Summer is a great time for thriller reading. There's something about the heat that brings out intense laziness that needs to be embraced. There's no fighting it. What better way to say yes to lazy than by grabbing a great mystery and spending the whole day reading? Michael Northrop's recent debut novel, Gentlemen, is the perfect title for exactly this sort of summer indulgence. Dark, thought-provoking and genuinely creepy, this story will grab you in a second, and leave you thinking when your reading marathon is done.

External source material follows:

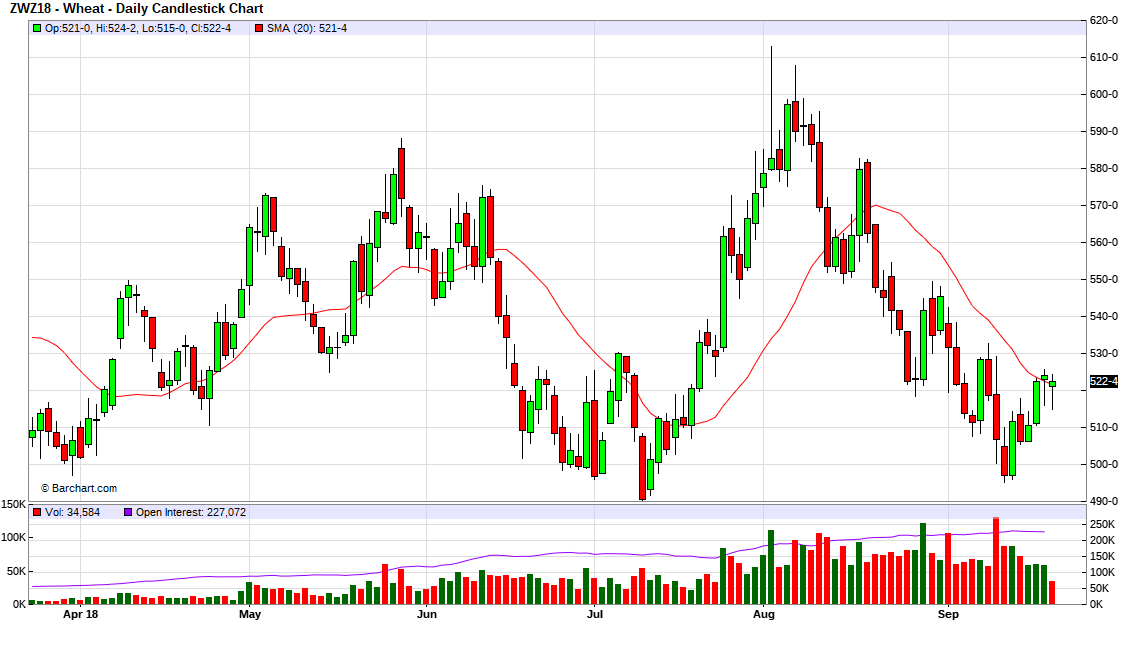
Task: Click the Jun date axis label
Action: [427, 614]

Micheal (yes it's... Micheal, not Michael), Mixer, Tommy and Bones are the guys everyone at Tattawa High calls losers. Collectively, they've done some stuff to deserve the label, but a lot of things have been done to them, by their families and teachers and peers, that haven't exactly inspired good choices and good behavior. So when Tommy loses it one day in class after their math teacher bullies him, the rest of the guys aren't so surprised when he doesn't go home that night. But when it turns out Tommy is officially missing, and the police get involved, everything gets complicated and confusing, especially when their English teacher, Mr. Haberman, starts acting even weirder than usual, making the boys wonder if he might be in some way linked to Tommy's disappearance. Adding to the creep factor is the fact that they're studying Crime and Punishment in Haberman's class, or at least, Haberman is assigning chapters and lecturing on it, and Haberman is really into it, you might even say he's passionate about it. It isn't long before Micheal, the most academically minded of the crew, actually starts reading the book and wondering if Haberman might have more than a little in common with the murderous main character, Raskolnikov. What happens next proves that one half-thought out idea can turn ugly in a heartbeat and change lives forever.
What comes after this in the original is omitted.